COMÉDIE-FRANÇAISE : le Dédale, pièce en cinq actes, par M. Paul Hervieu. THEATRE SARAH-BERNHARDT: la Sorcière, pièce en cinq actes, par M. Victorien Sardou.

Le Dédale est-il une pièce à thèse? Cette question ne manquera pas de paraître ingénue à la plupart des spectateurs qui ont vu la nouvelle pièce de M. Hervieu, et des critiques qui en ont rendu compte, puisque les uns et les autres ont à l'envi discuté la thèse de l'auteur et les moyens par lesquels il l'a défendue. Ces discussions à perte d'haleine sont pour une œuvre de théâtre ce qu'il y a de plus honorable; cette fois encore, elles sont pour l'écrivain la meilleure récompense de la probité de son art, de son consciencieux et laborieux effort elles valent mieux cent fois que certaines unanimités dans l'acquiescement; et c'est pourquoi il est juste d'y prêter l'oreille. Généralement, donc, on a trouvé piquant que l'auteur des Tenailles et de la Loi de l'Homme, devenu celui du Dédale, y présentât une thèse en contradiction avec celles dont il s'était fait jusqu'alors l'avocat attitré. Il avait jusqu'ici appelé de tous ses vœux, réclamé de toute son âpreté un élargissement du divorce qui tendait à faire du mariage quelque chose d'assez analogue à l'union libre. Mais à force de creuser un problème toujours le même, il aura retrouvé les assises solides sur lesquelles se fonde la doctrine du n.ariage indissoluble. On a célébré la grande conversion de M. Hervieu.
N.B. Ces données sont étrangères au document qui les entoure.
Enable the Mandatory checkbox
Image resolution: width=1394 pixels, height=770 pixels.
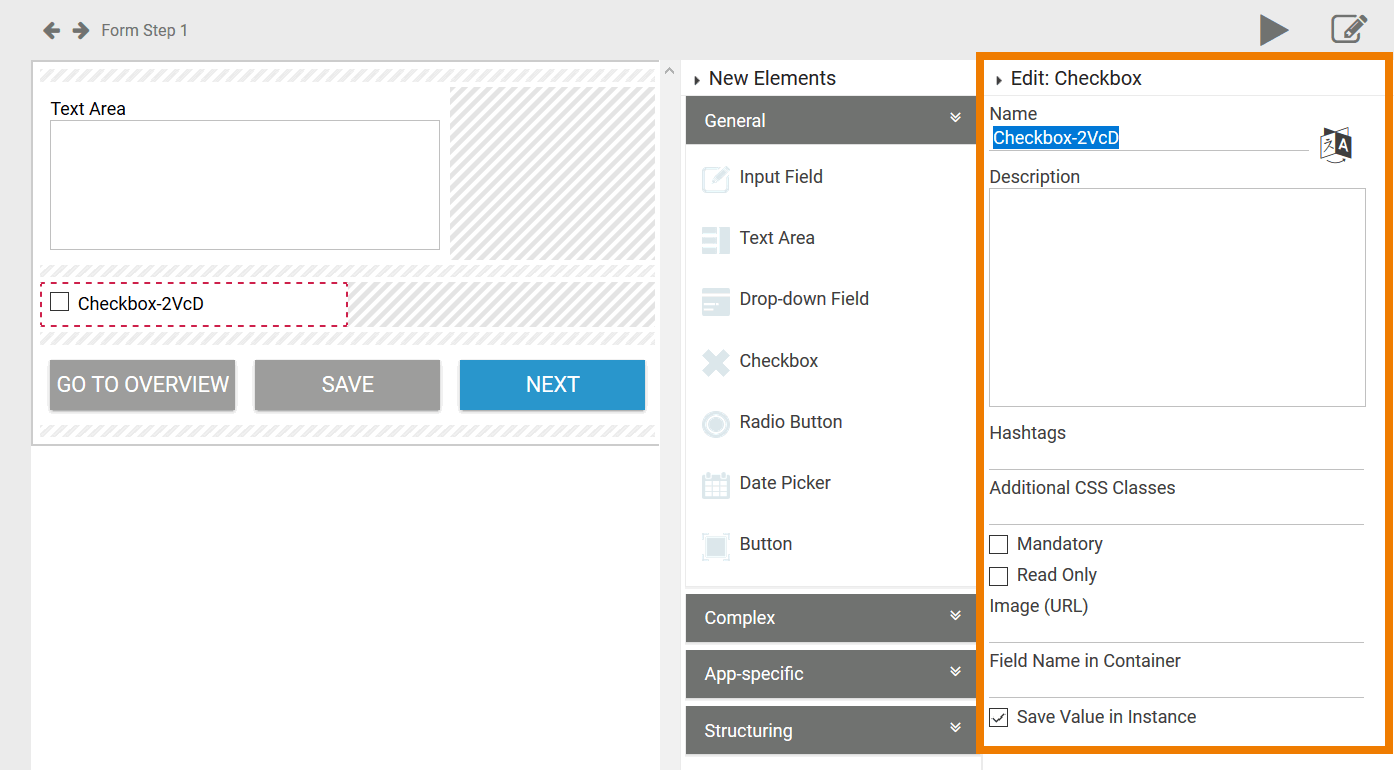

Plusieurs s'en sont réjouis, non sans faire des réserves sur la nature de certains argumens et sur la valeur des moyens scéniques employés par l'auteur... Je crains que se placer à ce point de vue ne soit le bon moyen pour ne pas comprendre la conception dramatique très particulière qui est celle de M. Hervieu.

Apparemment, celui-ci ne songe guère à réclamer qu'on raye de de nos lois le divorce, et on aurait tort de voir dans le Deaale un

signe du curieux mouvement qui, depuis quelque temps, se dessine en ce sens dans la littérature et dans l'opinion. L'écrivain à thèse, poursuivant par le théâtre la réforme de la législation, comme faisaient Dumas fils et Émile Augier, est un optimiste. Il croit que la nature humaine est bonne et que la vie peut le devenir. Tout le mal, selon le dogme de Rousseau, ne procède que de la société et du désaccord qui existe accidentellement entre les institutions que l'homme a établies et les tendances de sa nature. Réformez donc les institutions, amendez les lois, et vous aurez amené l'avènement du bonheur universel par la justice universelle. M. Hervieu ne donne pàs dans la chimère de cet optimisme. Il se place justement à l'opposé. Pour lui, la vie est foncièrement mauvaise. Ce rêve de bonheur que fait l'humanité lui apparaît comme une de ces trames qui se défont sur un point à mesure qu'on les répare sur un autre. Tourmentés par ce désir de mieux qui nous vient de la sensation toujours éprouvée du malaise présent, nous nous efforçons de changer sans cesse; nous aménageons d'une façon un peu différente les institutions où s'abrite notre faiblesse; nous rejetons une loi dont nous avons éprouvé qu'elle froisse un de nos instincts et lèse un de nos droits; avant qu'il se soit passé longtemps, nous nous apercevons que la loi par laquelle nous l'avons remplacée nous heurte à un endroit qui n'est pas moins sensible, et que comme l'autre elle fait blessure. On déplace la souffrance, on ne la supprime pas. Dégager la somme de tragique que contient toujours la condition humaine, à quelque stratagème que nous ayons recours, c'est ce que s'est proposé M. Hervieu dans chacune de ses œuvres, roman ou pièce de théâtre. Quel supplice entraine la situation de deux êtres retenus malgré eux dans les liens du mariage, il l'avait montré dans ses premières pièces. Mais que ces deux êtres reprennent leur liberté, ils sentiront bientôt qu'ils restent attachés quand même par le lien qu'ils ont cru briser : ils se trouveront à la fois unis et séparés; situation paradoxale, inextricable, sans solution : c'est le Dédale.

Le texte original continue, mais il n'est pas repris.